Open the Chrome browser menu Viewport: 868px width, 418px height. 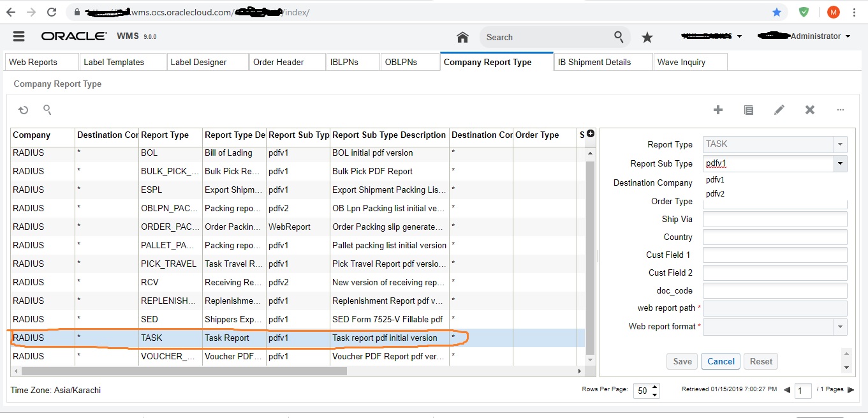[855, 11]
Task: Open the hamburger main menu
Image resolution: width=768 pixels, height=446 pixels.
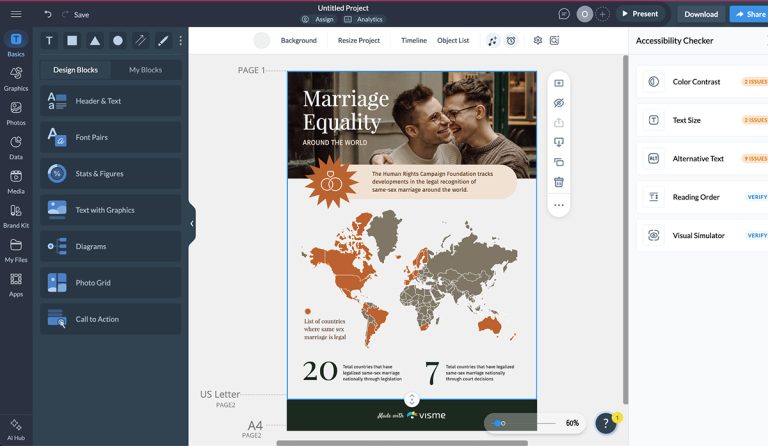Action: [x=16, y=14]
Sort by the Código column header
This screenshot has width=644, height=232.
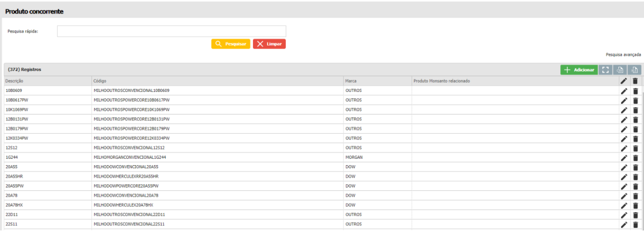coord(100,81)
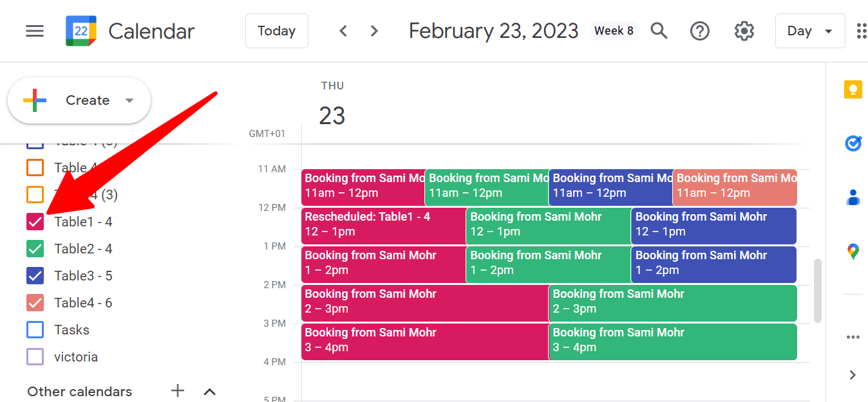Open Google Keep in the side panel

point(853,89)
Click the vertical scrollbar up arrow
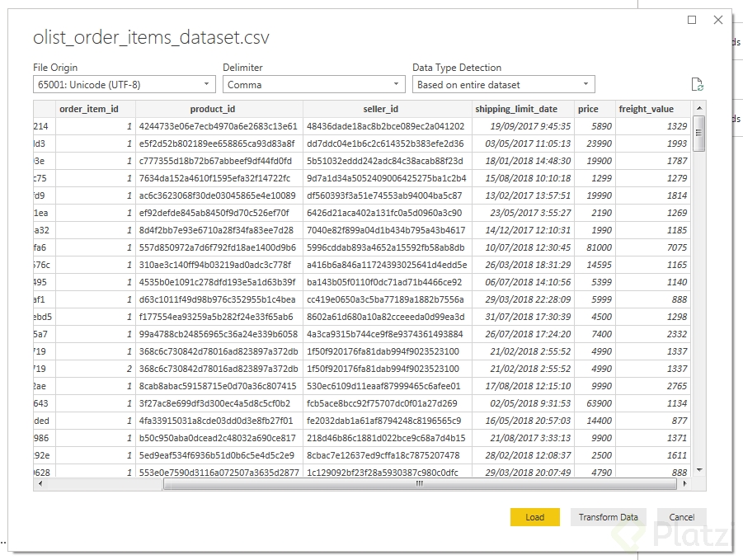This screenshot has width=743, height=560. pos(699,108)
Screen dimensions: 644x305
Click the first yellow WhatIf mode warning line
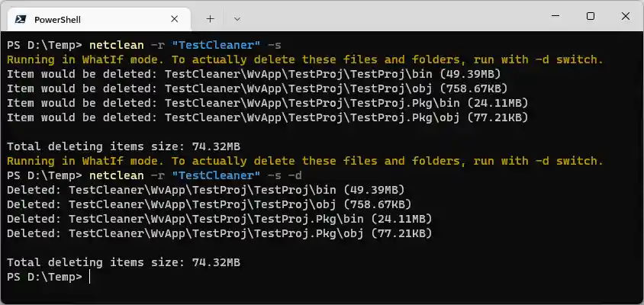pos(304,59)
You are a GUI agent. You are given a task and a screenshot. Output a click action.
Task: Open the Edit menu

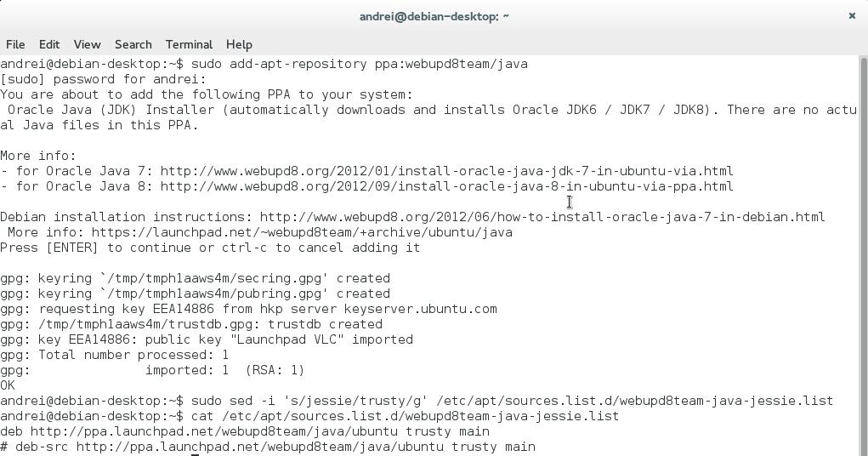(x=49, y=44)
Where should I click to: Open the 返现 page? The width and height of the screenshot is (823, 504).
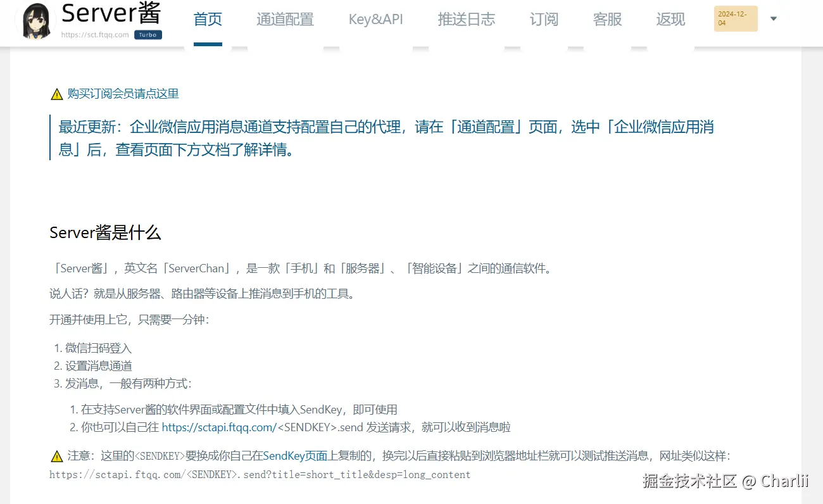click(x=670, y=20)
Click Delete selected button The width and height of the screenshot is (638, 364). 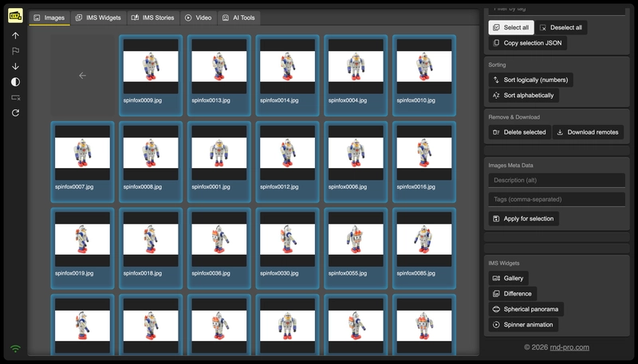(x=520, y=132)
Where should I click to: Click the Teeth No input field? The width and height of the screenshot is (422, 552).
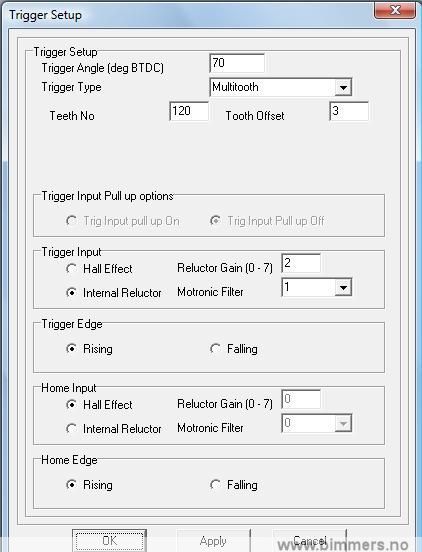(x=189, y=111)
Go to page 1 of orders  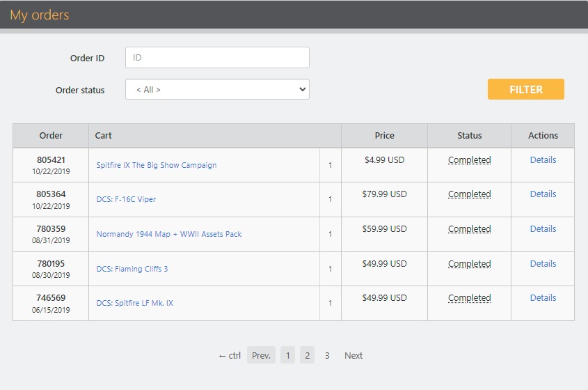click(x=287, y=355)
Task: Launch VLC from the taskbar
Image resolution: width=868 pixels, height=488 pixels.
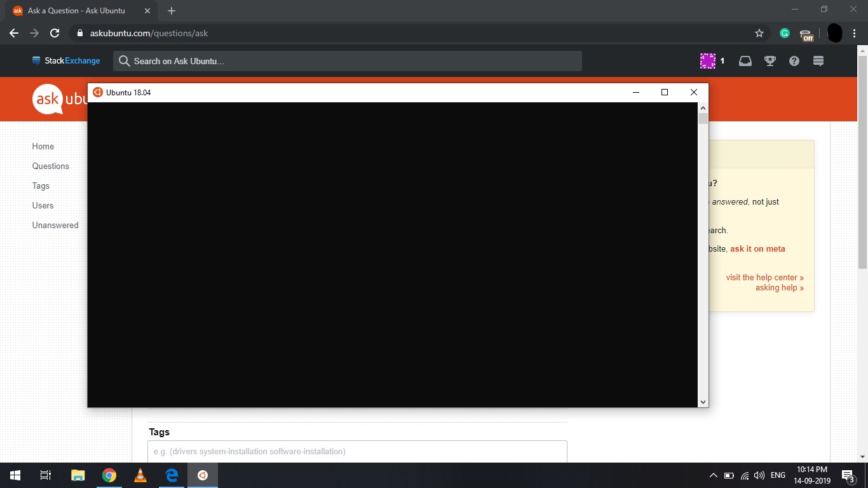Action: click(140, 475)
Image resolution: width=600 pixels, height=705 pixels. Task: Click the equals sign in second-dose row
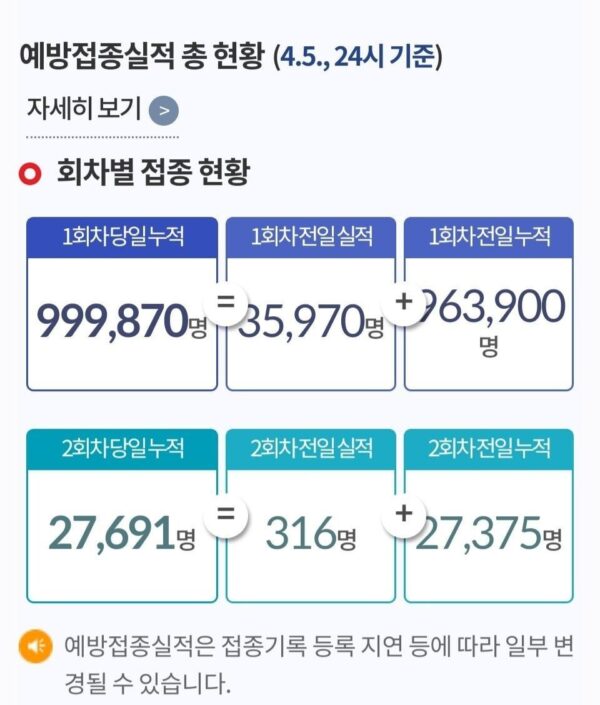coord(227,516)
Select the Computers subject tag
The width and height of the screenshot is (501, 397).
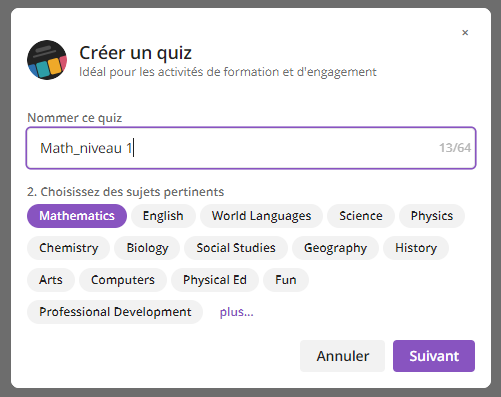[123, 280]
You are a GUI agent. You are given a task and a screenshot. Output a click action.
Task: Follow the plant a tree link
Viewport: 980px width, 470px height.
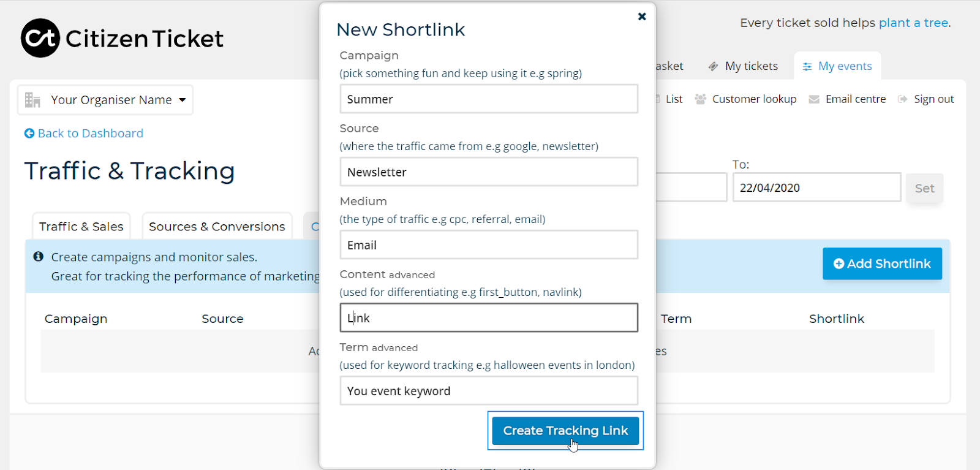pyautogui.click(x=914, y=23)
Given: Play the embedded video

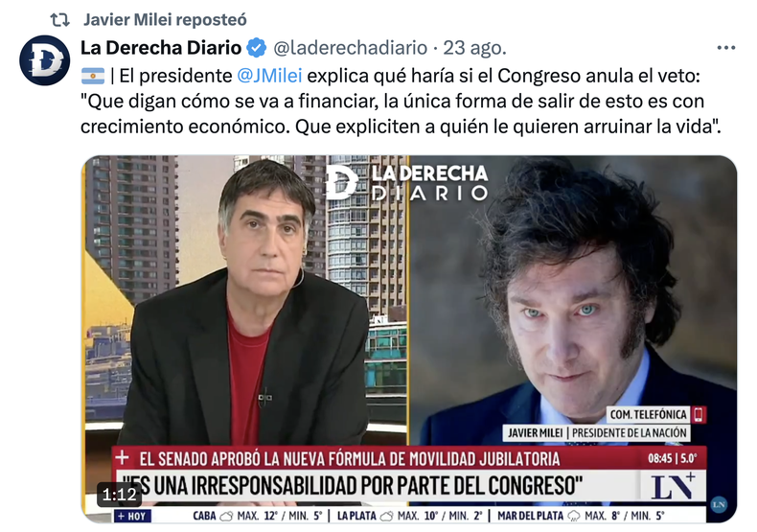Looking at the screenshot, I should coord(408,339).
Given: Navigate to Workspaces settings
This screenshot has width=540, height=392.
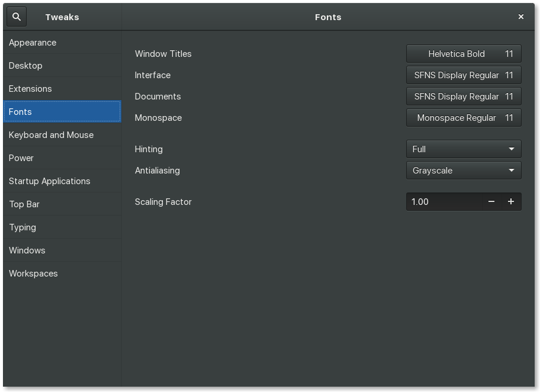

◆ What is needed:
Working from the entries above, reproduce exactly and only the lines beginning with the line that has "Image resolution: width=600" and ending with the line that has "Given: Navigate to Workspaces settings"; omit all pictures.

◆ Response to the exercise:
Image resolution: width=600 pixels, height=705 pixels. Task: Click the equals sign in second-dose row
coord(227,516)
Select the Computers subject tag
The width and height of the screenshot is (501, 397).
[123, 280]
You are a GUI agent. You are given a task and a screenshot. Output a click action.
Task: Follow the plant a tree link
Viewport: 980px width, 470px height.
pyautogui.click(x=914, y=23)
Given: Play the embedded video

Looking at the screenshot, I should coord(408,339).
Given: Navigate to Workspaces settings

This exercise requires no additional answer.